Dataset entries
•••
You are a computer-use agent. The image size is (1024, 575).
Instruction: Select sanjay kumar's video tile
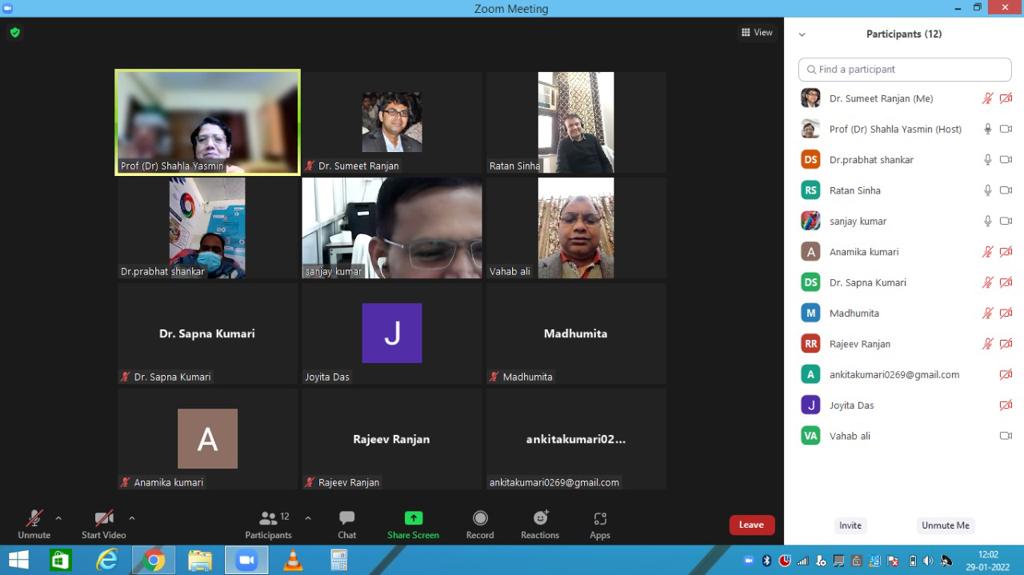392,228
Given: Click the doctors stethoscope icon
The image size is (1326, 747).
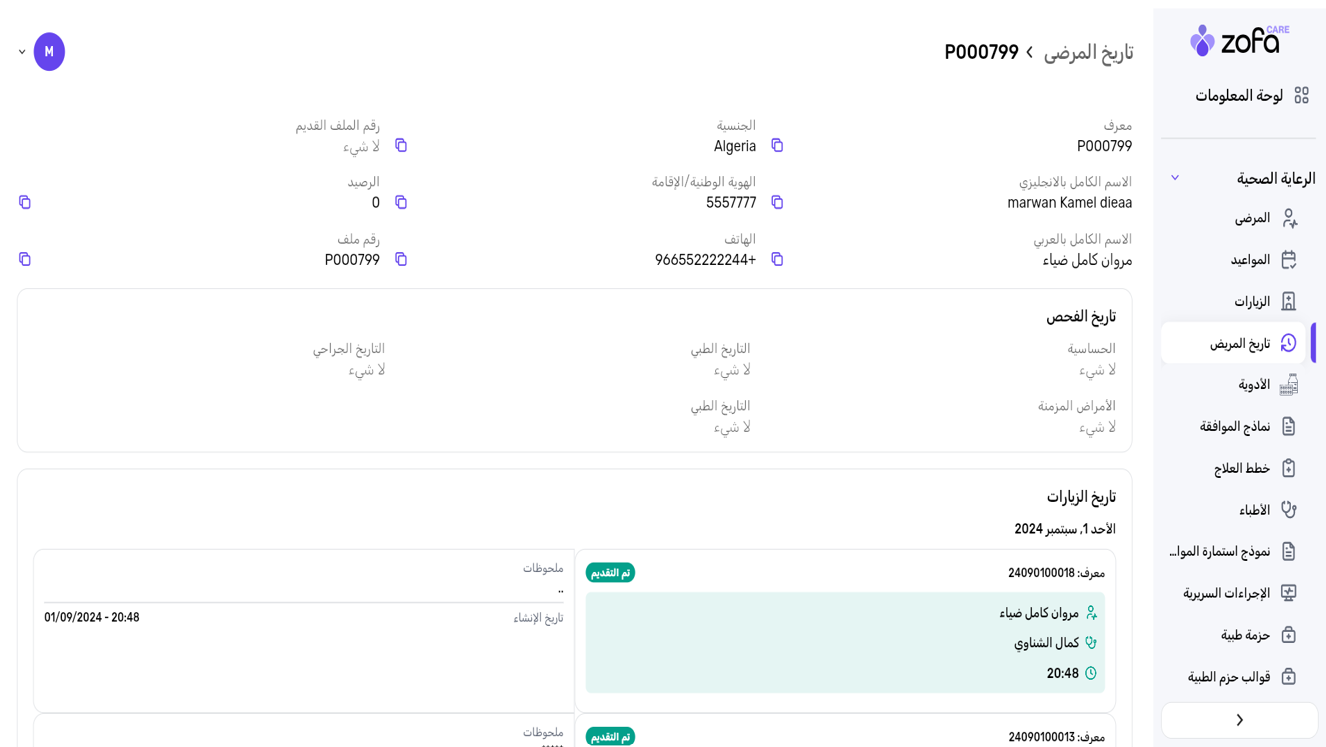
•••
## Task prompt
Are you able to set down all the lines above exactly, without any pictures?

## The completed task
You are a computer-use agent. The image size is (1024, 575).
Instruction: Select sanjay kumar's video tile
392,228
Given: Click the doctors stethoscope icon
The image size is (1326, 747).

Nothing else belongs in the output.